With memories of the U.S. Open at Congressional Country Club still fresh, this would be a good time to reveal one of the Potomac River’s least-known secrets.

It has to do with golf balls. Those of us who poke around the river’s shores know that golf balls constitute a small but ubiquitous share of its trash load. But I’m probably the only one that knows a spot in the river that is virtually covered with golf balls.

I won’t say exactly where this spot is, except that it’s within sight of the American Legion Bridge.

Potomac River pearls: sunlight
makes them sparkle with life.

Layers deep. This ultimate rough lies between two rock reefs and measures about 20 feet across. There, golf balls lie in scores, even hundreds, in some places stacked several layers deep. They gleam in the still water, the old ones greenish with algae, new ones shiny white, yellow, and orange. Oddly, this same spot is also a favored resting spot for black walnuts, which look like golf balls imitating shrunken heads.

So here we have two mysteries courtesy of our local trickster, the Potomac River. First, where do all of these golf balls come from? And second, why should they be concentrated in this one spot?
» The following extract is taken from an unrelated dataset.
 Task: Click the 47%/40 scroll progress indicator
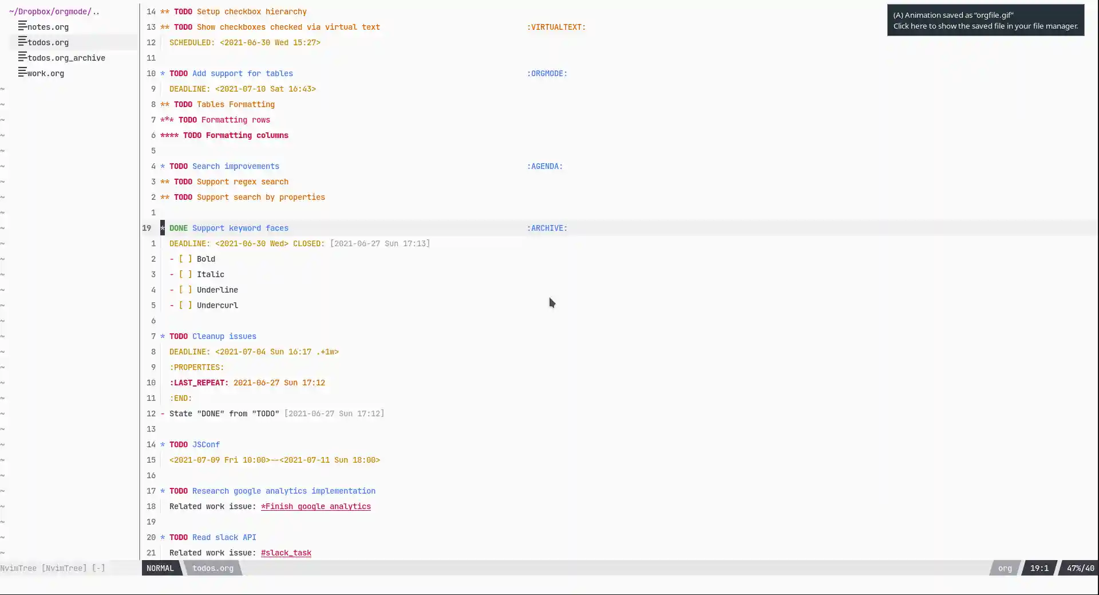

As for the first question, I would presume that they come from golf courses, not only those along the main stem of the Potomac itself, but also ones traversed by streams and creeks that eventually empty into the river itself. In a heavy rain, the runoff picks up trash and debris—plastic drink bottles, old tires, golf balls, everything else—and sweeps it into the nearest watercourse.

As for the second question, the river tends to sort things out and put them where they belong depending on the strength of the current and the properties of the thing being sorted. For example, flood waters deposit bigger, heavier stones closer to their mountain sources and carry the smaller, lighter ones further downstream. Even where the river empties into a bay or the ocean, the sorting continues, with the pebbles deposited first, followed by sand, and finally the tiny grains of silt.

We see this in the Potomac as well. For example, we can find old tires just about anywhere. but in some places they seem to congregate, like otherworldly geological formations.

It seems to be the same with the golf balls. At my spot between the two rocky reefs, flood waters presumably carry the balls over the first rocks. But these same rocks slow the current on their downstream side, thus losing the force to lift the balls up and over the second set of rocks.

And so the balls accumulate, like a giant cup on a putting green with room for all.

In some far off time, some intelligent form of life with a knack for geology might stumble upon this spot and come to the same conclusion I’ve outlined here. But our alien geologist will likely never think that one of those balls might have been hit by Rory McIlroy at this year’s open, perhaps when nobody was looking.